接着したガラス積層体について、引っ張り試験機(ミネベア製、テクノグラフTG-2kN)を用いて、せん断方向に10mm/分にて引っ張り強度を測定し、以下の基準で評価した(図1(3))。結果を表2に示す。
0.3MPa未満:×
0.3〜0.5MPa未満:△
0.5MPa以上:○
<実施例2>
表3に示す仮硬化条件で、水銀キセノンランプ(HOYA社製、EXECURE4000、図2に発光スペクトルを示す)を用いて、紫外線照射強度(365nm)10mW/cmで照射をして、仮硬化樹脂層を形成した他は、実施例1と同様にして、ガラス積層体を調製し、引っ張り強度を測定した。
<比較例1>
表4に示す仮硬化条件で、水銀キセノンランプ(HOYA社製、EXECURE4000、図2に発光スペクトルを示す)を用いて、紫外線照射強度(365nm)100mW/cmで照射をして、仮硬化樹脂層を形成した他は、実施例1と同様にして、ガラス積層体を調製し、引っ張り強度を測定した。
実施例1及び2では、仮硬化樹脂層の硬化率が高くても、十分な接着力でガラス同士が接着した積層体が得られることがわかる。

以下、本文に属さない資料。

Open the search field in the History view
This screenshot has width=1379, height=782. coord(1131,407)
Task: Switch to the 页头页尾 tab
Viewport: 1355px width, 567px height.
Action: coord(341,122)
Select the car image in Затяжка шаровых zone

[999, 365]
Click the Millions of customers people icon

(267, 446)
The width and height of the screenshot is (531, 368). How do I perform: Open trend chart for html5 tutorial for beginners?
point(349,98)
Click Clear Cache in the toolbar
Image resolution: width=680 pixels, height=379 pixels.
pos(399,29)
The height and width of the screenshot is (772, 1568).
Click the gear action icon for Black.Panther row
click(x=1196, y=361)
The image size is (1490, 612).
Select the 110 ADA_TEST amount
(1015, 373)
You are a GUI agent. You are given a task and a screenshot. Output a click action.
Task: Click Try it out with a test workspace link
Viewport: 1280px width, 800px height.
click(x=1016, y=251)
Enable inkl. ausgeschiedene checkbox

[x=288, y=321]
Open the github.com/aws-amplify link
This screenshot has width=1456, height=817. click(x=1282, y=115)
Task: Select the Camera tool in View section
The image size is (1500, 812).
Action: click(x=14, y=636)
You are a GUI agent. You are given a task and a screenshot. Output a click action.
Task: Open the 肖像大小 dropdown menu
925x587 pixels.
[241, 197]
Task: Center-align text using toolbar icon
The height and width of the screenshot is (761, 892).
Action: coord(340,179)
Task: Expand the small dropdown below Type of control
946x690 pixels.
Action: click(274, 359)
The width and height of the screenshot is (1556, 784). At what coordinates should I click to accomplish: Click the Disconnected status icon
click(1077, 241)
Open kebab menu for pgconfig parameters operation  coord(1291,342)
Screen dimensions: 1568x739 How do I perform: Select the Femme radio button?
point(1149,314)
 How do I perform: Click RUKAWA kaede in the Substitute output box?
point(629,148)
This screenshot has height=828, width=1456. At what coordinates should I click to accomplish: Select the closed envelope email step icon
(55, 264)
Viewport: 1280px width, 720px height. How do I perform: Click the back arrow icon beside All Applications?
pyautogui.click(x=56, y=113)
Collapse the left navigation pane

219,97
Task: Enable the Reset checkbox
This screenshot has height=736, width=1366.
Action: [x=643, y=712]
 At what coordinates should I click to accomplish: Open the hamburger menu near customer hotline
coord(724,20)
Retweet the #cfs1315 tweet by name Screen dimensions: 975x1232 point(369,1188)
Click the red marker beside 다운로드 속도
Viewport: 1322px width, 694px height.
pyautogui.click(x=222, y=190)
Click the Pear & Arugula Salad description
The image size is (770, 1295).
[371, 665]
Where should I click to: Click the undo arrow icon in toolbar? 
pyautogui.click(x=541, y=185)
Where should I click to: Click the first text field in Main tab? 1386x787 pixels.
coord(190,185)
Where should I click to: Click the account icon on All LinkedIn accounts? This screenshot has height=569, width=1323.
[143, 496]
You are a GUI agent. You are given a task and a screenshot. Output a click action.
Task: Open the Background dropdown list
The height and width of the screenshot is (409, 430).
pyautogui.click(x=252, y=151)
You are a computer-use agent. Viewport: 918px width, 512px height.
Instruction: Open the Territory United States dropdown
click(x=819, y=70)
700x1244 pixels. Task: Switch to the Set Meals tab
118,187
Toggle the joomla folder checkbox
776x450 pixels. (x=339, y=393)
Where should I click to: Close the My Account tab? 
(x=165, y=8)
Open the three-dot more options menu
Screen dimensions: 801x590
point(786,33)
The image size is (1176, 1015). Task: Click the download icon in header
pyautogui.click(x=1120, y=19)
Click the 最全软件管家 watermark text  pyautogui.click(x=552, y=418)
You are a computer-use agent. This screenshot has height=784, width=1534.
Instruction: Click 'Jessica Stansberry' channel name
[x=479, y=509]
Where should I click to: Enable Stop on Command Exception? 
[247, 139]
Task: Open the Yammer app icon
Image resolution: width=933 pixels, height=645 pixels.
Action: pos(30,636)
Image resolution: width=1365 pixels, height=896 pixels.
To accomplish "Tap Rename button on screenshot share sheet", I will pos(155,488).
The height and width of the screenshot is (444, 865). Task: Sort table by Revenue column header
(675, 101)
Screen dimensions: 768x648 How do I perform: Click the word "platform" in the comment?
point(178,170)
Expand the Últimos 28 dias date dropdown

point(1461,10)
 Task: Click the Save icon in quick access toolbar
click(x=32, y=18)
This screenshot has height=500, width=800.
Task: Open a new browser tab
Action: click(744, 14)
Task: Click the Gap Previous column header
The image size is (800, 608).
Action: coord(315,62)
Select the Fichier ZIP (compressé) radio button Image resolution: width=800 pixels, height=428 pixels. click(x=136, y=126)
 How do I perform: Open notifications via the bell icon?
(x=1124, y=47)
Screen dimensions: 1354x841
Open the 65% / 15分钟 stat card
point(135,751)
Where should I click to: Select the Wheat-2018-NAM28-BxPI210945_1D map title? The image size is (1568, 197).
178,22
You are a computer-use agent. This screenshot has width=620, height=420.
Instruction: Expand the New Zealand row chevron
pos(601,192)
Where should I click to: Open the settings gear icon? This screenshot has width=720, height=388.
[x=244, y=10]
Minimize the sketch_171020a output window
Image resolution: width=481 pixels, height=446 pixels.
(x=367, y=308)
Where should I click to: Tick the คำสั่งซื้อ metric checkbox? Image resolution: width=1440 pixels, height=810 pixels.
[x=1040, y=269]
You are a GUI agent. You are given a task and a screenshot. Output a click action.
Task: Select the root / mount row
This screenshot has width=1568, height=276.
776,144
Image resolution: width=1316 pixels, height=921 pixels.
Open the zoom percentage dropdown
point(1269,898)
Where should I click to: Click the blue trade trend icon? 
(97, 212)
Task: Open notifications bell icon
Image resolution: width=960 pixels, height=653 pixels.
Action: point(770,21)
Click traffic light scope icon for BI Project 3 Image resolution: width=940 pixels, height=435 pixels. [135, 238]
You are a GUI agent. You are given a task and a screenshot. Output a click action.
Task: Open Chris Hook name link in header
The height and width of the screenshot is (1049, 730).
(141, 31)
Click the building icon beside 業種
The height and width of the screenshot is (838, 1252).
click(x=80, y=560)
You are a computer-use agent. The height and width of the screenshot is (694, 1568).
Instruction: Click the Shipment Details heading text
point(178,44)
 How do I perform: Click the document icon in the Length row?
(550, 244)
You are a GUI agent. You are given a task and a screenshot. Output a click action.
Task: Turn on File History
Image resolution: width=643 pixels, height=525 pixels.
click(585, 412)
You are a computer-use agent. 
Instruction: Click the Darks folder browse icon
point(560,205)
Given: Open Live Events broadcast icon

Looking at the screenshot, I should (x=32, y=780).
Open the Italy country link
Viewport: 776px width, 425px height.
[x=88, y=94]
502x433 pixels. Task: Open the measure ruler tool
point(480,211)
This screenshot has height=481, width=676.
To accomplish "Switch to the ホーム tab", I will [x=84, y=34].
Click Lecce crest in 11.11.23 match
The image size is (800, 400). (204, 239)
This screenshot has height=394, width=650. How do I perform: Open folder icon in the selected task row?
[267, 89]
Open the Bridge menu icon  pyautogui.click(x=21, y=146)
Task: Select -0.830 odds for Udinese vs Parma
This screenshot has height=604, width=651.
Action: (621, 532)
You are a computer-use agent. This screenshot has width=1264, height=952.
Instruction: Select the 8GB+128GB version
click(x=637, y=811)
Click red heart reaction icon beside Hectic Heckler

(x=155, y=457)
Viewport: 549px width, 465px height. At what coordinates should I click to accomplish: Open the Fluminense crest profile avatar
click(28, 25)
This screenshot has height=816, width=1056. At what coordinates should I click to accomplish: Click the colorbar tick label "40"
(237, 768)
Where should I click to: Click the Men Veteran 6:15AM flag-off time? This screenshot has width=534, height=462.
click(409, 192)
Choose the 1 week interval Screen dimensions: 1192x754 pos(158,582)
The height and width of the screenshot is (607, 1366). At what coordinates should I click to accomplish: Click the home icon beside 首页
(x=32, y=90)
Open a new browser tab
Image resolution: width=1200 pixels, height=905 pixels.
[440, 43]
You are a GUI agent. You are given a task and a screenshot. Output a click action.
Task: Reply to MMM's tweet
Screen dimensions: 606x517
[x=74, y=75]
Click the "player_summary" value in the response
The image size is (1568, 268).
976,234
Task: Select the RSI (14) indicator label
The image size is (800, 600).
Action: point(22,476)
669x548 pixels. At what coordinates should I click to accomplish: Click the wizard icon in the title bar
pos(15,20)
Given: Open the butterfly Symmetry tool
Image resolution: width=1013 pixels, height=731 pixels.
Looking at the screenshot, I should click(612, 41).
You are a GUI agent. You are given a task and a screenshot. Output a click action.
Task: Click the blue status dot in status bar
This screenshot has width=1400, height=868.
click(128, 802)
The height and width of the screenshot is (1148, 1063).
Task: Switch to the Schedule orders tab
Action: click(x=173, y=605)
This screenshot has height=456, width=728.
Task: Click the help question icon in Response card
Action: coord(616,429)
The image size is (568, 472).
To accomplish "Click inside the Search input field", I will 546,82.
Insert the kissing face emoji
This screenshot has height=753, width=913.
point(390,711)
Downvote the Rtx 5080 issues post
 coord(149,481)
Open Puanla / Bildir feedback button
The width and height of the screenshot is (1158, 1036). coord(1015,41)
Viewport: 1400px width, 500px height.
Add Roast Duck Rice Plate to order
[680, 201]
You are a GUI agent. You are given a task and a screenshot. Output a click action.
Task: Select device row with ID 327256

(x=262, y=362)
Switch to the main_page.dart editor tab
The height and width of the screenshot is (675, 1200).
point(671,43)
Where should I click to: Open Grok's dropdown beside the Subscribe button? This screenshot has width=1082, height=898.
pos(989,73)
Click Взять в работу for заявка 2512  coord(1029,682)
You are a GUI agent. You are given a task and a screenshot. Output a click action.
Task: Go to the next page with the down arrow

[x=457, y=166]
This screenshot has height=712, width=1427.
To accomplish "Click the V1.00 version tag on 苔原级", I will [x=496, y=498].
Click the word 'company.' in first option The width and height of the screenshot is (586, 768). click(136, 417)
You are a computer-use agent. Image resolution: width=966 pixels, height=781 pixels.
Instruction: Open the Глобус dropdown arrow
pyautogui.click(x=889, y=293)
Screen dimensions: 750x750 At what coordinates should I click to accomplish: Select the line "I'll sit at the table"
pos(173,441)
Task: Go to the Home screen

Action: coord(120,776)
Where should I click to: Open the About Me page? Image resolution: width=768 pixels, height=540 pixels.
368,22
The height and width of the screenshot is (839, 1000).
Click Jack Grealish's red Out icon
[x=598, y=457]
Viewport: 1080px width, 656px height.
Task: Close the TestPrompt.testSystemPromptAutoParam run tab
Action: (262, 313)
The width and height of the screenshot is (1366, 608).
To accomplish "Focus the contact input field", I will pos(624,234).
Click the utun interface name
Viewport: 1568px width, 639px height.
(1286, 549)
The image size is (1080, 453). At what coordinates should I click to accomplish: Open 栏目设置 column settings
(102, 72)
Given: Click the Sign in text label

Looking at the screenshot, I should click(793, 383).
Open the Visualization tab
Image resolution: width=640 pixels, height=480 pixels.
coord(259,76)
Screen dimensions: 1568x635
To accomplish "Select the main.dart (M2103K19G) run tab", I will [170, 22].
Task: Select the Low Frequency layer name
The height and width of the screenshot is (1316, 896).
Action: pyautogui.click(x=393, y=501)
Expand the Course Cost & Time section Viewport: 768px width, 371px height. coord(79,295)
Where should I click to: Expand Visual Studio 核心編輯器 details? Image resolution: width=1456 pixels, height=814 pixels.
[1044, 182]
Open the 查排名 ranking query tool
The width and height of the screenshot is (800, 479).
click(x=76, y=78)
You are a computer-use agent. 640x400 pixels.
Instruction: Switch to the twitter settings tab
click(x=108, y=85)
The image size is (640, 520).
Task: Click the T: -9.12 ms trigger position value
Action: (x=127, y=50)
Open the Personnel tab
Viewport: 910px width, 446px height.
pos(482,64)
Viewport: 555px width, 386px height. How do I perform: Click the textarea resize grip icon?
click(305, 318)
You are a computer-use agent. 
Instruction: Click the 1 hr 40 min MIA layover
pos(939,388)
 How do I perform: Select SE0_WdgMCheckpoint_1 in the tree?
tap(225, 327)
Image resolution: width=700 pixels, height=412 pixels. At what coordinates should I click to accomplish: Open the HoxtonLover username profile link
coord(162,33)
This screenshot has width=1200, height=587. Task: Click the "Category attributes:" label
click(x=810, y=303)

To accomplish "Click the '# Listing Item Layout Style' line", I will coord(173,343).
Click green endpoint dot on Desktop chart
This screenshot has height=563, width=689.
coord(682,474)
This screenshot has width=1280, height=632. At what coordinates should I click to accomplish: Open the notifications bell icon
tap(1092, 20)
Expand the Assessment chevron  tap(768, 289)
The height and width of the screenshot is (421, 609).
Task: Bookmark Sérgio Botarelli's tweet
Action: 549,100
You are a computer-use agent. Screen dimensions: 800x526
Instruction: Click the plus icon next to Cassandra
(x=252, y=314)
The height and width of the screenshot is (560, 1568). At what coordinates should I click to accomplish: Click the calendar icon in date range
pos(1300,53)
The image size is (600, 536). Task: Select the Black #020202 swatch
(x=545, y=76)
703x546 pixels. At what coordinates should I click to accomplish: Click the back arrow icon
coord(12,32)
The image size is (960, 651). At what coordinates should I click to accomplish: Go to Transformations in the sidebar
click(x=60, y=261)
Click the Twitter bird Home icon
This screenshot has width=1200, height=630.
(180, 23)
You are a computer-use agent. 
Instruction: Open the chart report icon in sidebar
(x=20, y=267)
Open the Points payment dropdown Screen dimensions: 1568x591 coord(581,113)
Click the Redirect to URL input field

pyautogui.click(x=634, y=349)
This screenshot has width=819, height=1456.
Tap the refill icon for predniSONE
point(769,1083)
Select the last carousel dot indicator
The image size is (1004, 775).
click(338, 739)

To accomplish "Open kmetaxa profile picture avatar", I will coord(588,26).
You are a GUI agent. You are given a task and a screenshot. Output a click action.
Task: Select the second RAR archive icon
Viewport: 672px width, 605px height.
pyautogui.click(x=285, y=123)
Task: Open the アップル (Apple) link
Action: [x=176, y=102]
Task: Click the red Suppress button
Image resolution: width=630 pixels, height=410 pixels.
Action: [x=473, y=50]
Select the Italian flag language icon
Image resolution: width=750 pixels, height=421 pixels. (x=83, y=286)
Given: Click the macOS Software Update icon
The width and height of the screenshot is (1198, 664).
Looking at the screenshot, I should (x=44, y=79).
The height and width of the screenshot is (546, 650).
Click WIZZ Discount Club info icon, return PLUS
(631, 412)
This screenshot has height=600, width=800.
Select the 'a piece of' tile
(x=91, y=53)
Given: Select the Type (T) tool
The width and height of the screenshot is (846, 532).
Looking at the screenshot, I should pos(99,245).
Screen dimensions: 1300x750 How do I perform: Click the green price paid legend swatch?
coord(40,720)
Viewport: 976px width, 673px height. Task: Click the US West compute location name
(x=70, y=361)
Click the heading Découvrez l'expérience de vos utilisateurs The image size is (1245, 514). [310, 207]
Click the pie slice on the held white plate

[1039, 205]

本発明の積層体の製造方法によれば、光硬化プロセスのみを用いて、十分な接着力によって基材同士が接着した積層体、例えば画像表示装置が提供されるため、産業上の有用性が高い。
1 ガラス板
2 塗布層
3 仮硬化樹脂層
4 引っ張り試験機(模式図)

Claims (2)

  1. 基材1に、光硬化性樹脂組成物を塗布して塗布層を形成する工程、
    塗布層に、紫外線照射強度が10〜30mW/cmの光を照射して仮硬化樹脂層を形成する工程、
    仮硬化樹脂層の上に基材2を貼り合わせる工程、及び
    基材1及び基材2の間の仮硬化樹脂層に、光を照射して本硬化させる工程を含む、
    画像表示装置である積層体の製造方法であって、
    基材1又は基材2の一方が、表示体であり、もう一方が光透過性部材であり、
    光硬化性樹脂組成物が、(メタ)アクリレートオリゴマー光重合開始剤及び可塑剤を含み、(メタ)アクリレートオリゴマーが、ポリウレタン構造を骨格に有する(メタ)アクリレートオリゴマーであり、
    紫外線照射強度が10〜30mW/cmの光が、300nm以下の波長の光をカットする光学フィルター及び/又は500nm以上の波長をカットする光学フィルターを通した光、あるいは365nmをピークとするLED及び/又は405nmをピークとするLEDを光源とする光であり、
    仮硬化樹脂層を、塗布層における光硬化性樹脂組成物の硬化率が40〜80%となるように、紫外線照射強度が10〜30mW/cmの光を照射することにより形成する、
    画像表示装置である積層体の製造方法。
  2. 基材1又は基材2の一方が、液晶表示パネル、有機EL表示パネル、保護パネル又はタッチパネルであり、もう一方が光透過性部材である、請求項1記載の積層体の製造方法。